Saturday, May 16, 2009

"Dragged Out and Miserable"

The trial for Leilani Neumann started today, with a bit of excitement. From WSAW-TV:

ADA LaMont Jacobson delivered the opening statement. It was halted for nearly 45 minutes after the defendant apparently fainted in the court room.

Jacobson was giving the prosecutions opening statement at the time. He was detailing the last days of Kara Neumann's life when Leilani Neumann collapsed.

Her attorney, Gene Linehan told the judge Neumann suffered a complete emotional and mental breakdown.

The judge ordered security to call 911.

About a half hour later, Neumann was brought back into the courtroom in a wheelchair.

Her attorney told the judge medical officials from the ambulance checked her blood pressure and checked her heart and she is now ready to proceed.

She was removed from the wheelchair and placed in a regular chair before the jury returned and court resumed.

I don't know, but that sounds a bit off. Was it really a breakdown? If so, it was an amazing recovery. Was it a bit of courtroom dramatics to elicit the sympathy of the jury? That's always possible.
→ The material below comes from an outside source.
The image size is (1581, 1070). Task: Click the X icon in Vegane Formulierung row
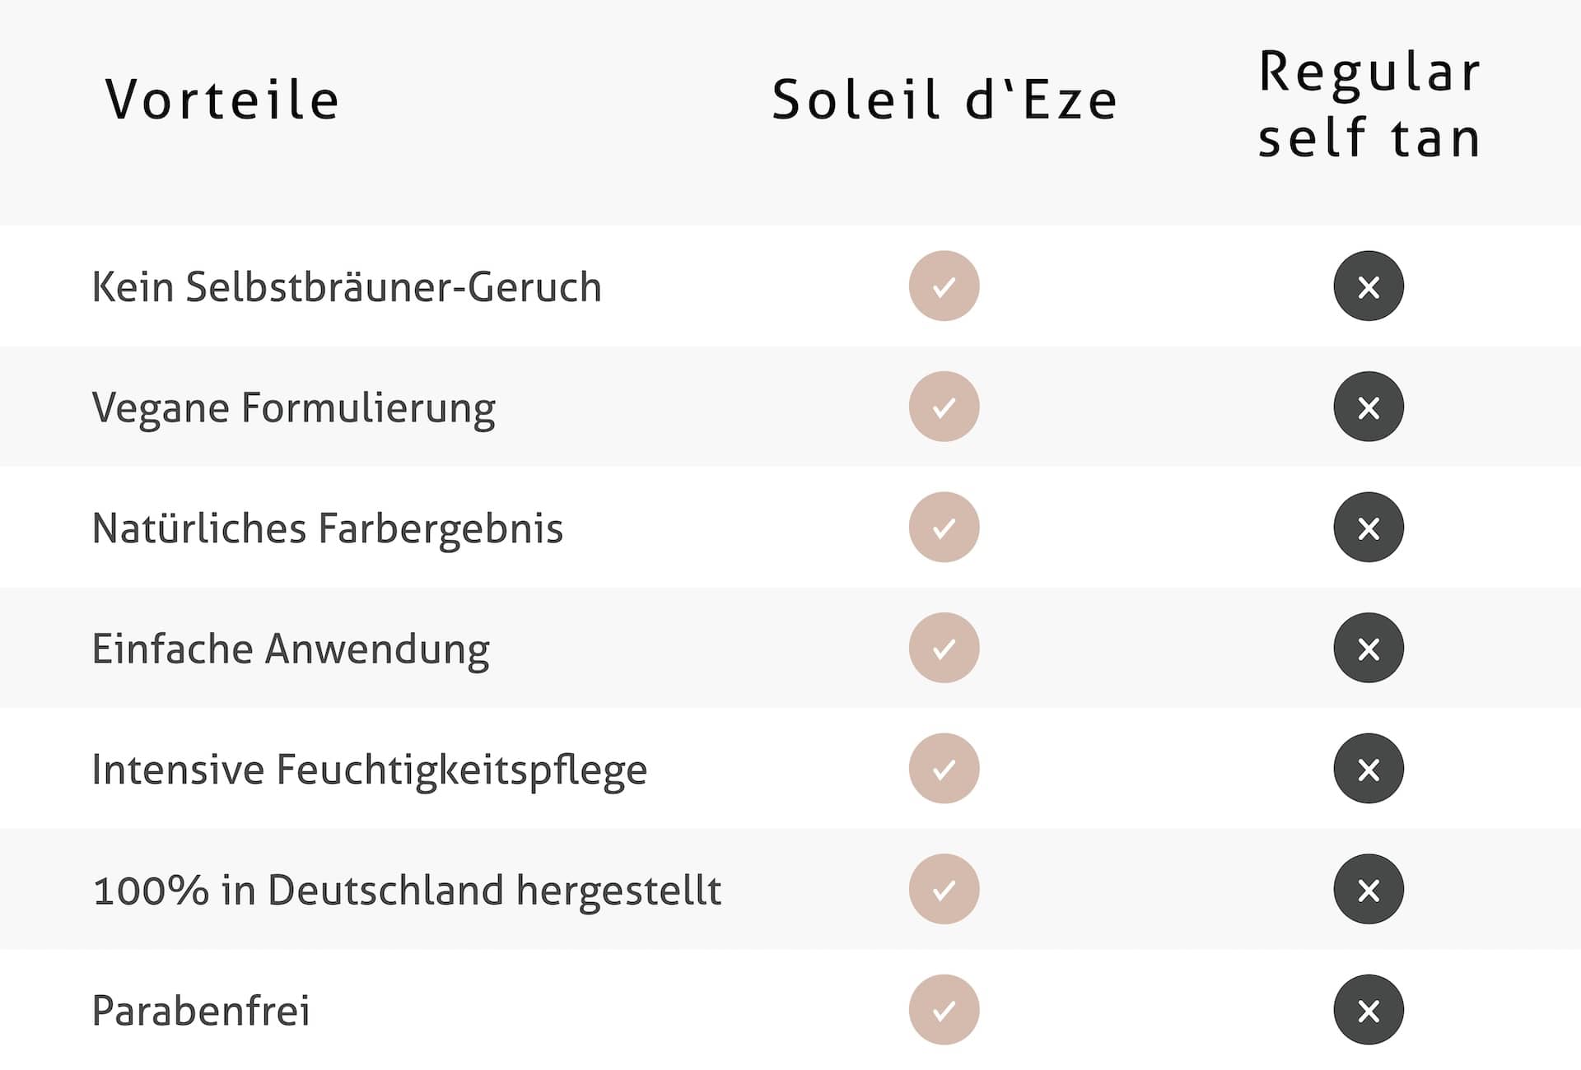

Most likely it was just a guilty conscience and anxiety as she realized that she killed her daughter and now she is up the creek without a prayer paddle.

But there are two other points of interest.
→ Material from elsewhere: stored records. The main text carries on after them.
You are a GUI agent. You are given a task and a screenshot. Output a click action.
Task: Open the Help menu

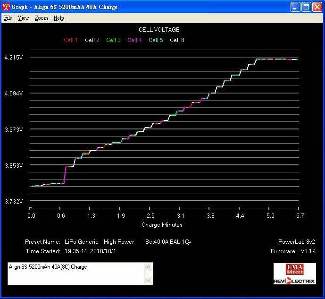coord(58,18)
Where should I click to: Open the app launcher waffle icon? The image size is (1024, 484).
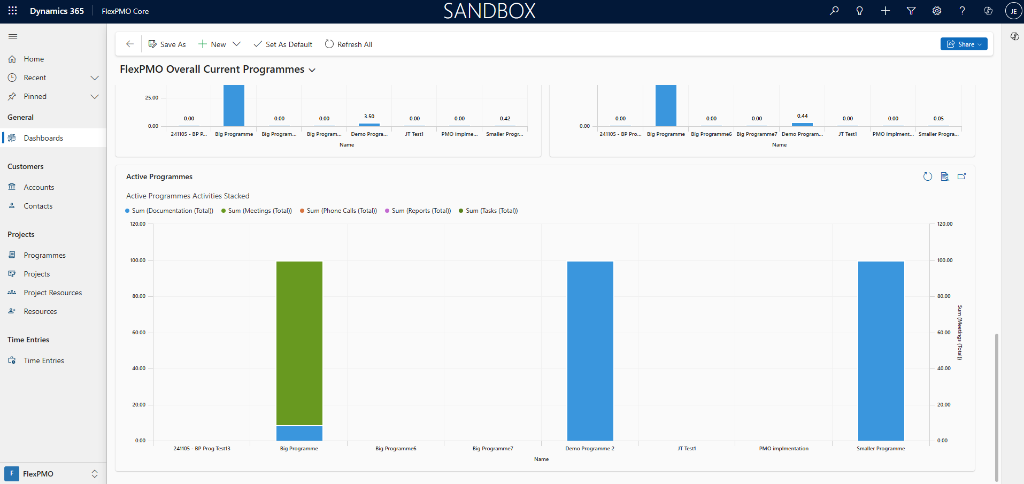(x=13, y=11)
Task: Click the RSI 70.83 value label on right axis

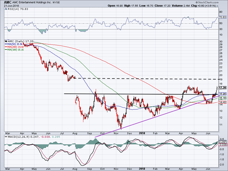Action: pyautogui.click(x=222, y=17)
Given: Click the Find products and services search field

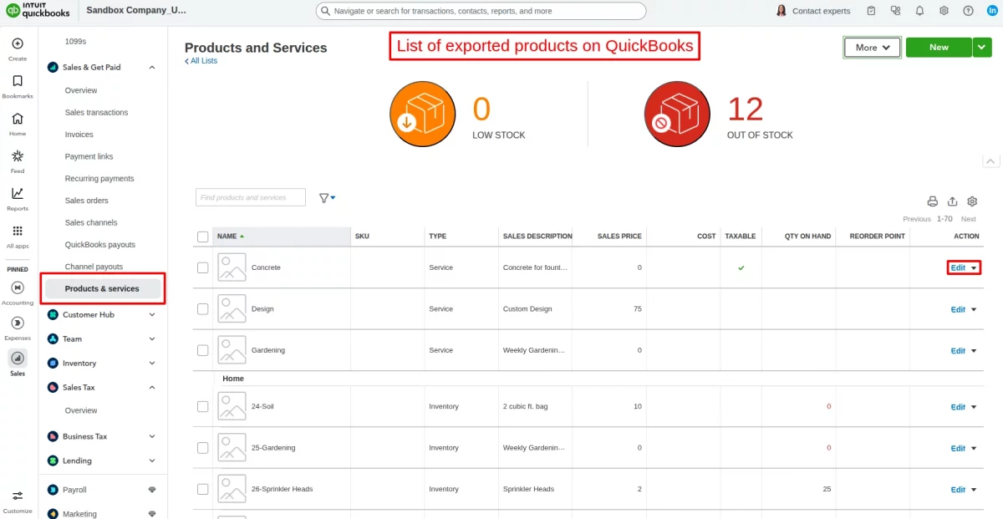Looking at the screenshot, I should coord(249,197).
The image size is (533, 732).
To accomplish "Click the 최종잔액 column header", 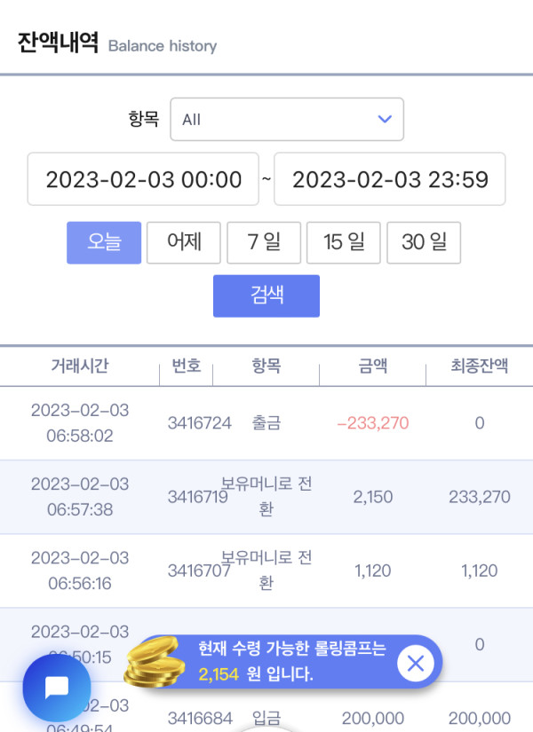I will click(479, 366).
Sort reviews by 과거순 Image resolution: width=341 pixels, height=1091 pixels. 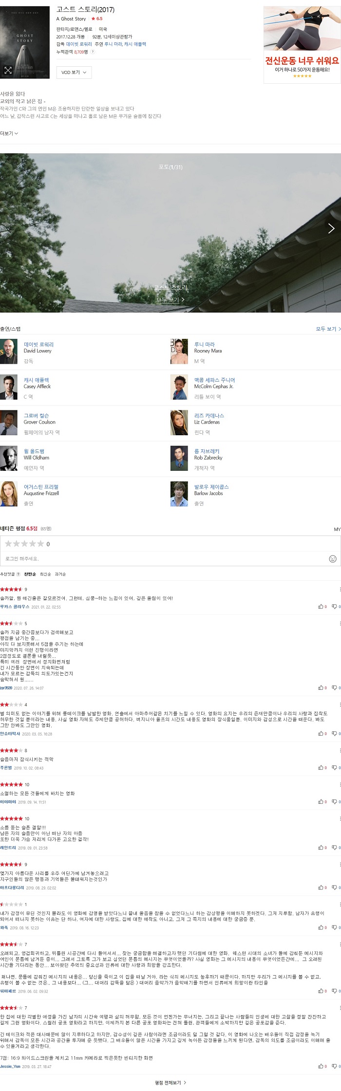[x=60, y=574]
The first is compare how objective the above reporting is compared to the opinionated reporting from JSOnline (via Illy-T):
Marathon County Circuit Court Judge Vincent Howard's order was particularly ironic — directing medical attention for a woman on trial for refusing to do that for her dying daughter.
The other point is just think about what poor Kara Neumann went through:

Before the statement was interrupted, Jacobson told the jury the trial is not about a parent's right to raise a child as they see fit, nor is it about anyone's right to pray.
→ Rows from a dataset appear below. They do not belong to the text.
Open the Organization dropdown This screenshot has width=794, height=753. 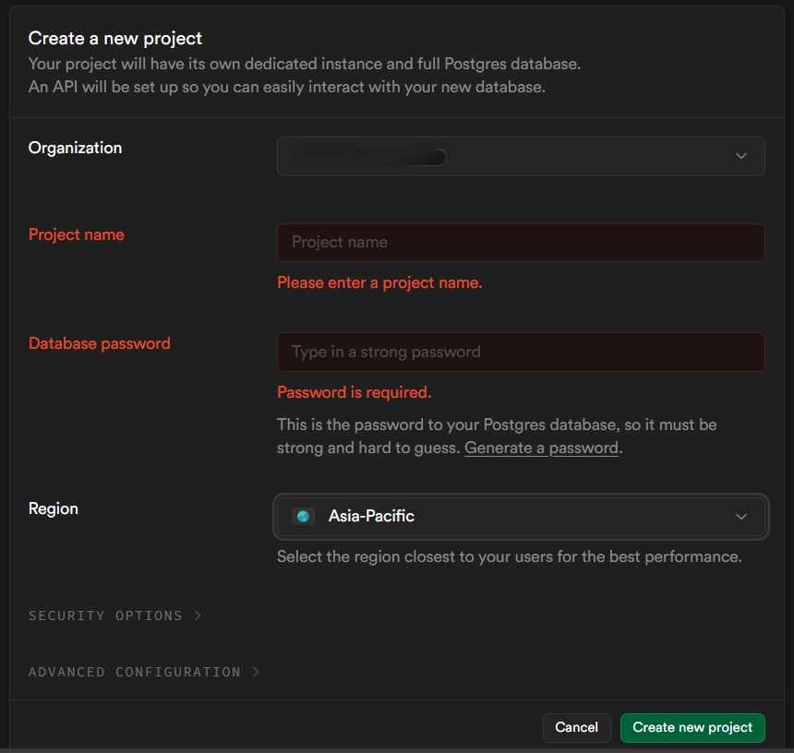click(x=520, y=156)
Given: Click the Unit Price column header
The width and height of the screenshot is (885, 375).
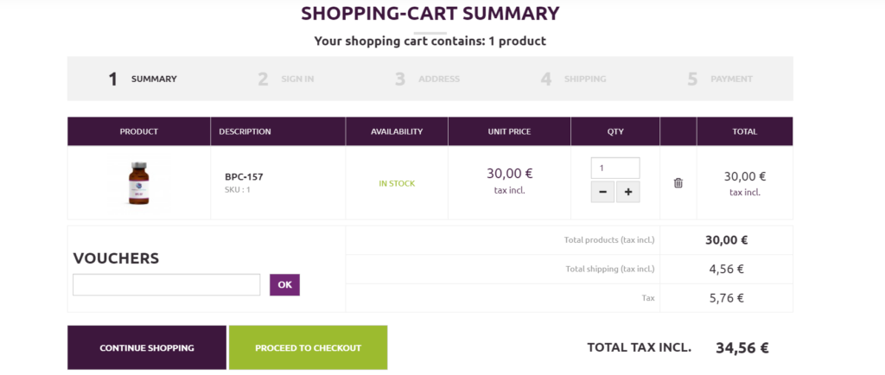Looking at the screenshot, I should pos(509,131).
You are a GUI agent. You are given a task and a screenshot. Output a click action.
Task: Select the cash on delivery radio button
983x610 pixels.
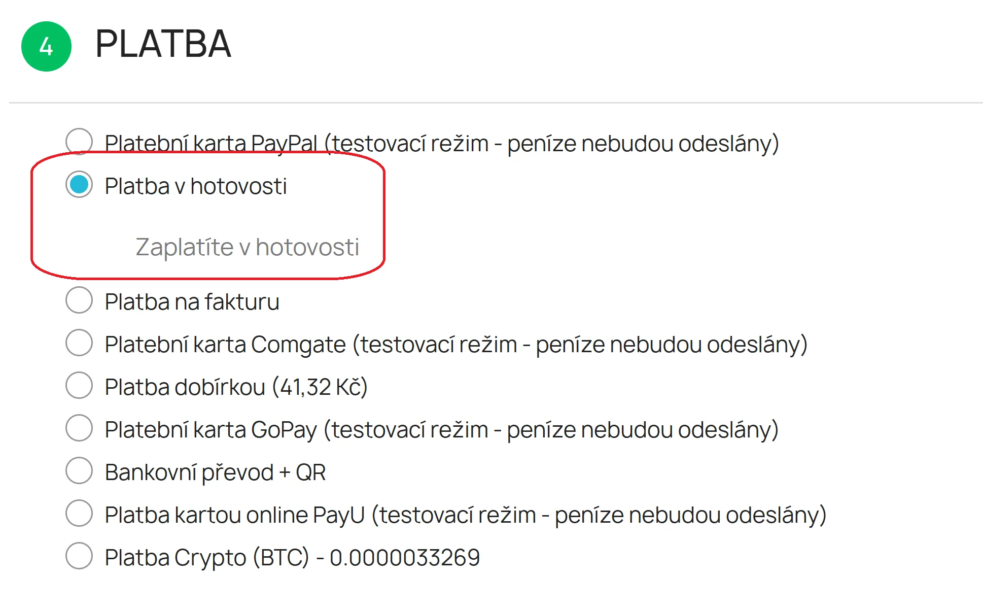click(x=79, y=385)
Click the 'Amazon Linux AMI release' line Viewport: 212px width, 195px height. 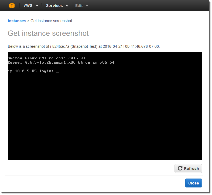(46, 58)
He says it's about Kara Neumann's needless suffering and death.

He also said her sister told authorities Kara was so weak she couldn't walk or talk, only being able to grunt the last couple days of her life.

After the delay, Jacobson detailed how many people told the Neumanns their daughter needed medical attention, but they refused, saying her condition was a test of faith.

Afterward, Jacobson says an aunt in California finally called the Marathon County sheriff's department to send help. When authorities arrived, the girl was already not breathing.

Jacobson told the jury forensic tests showed the girl died of untreated diabetes and that she had a chance to survive right up until the time 911 was called the day she died.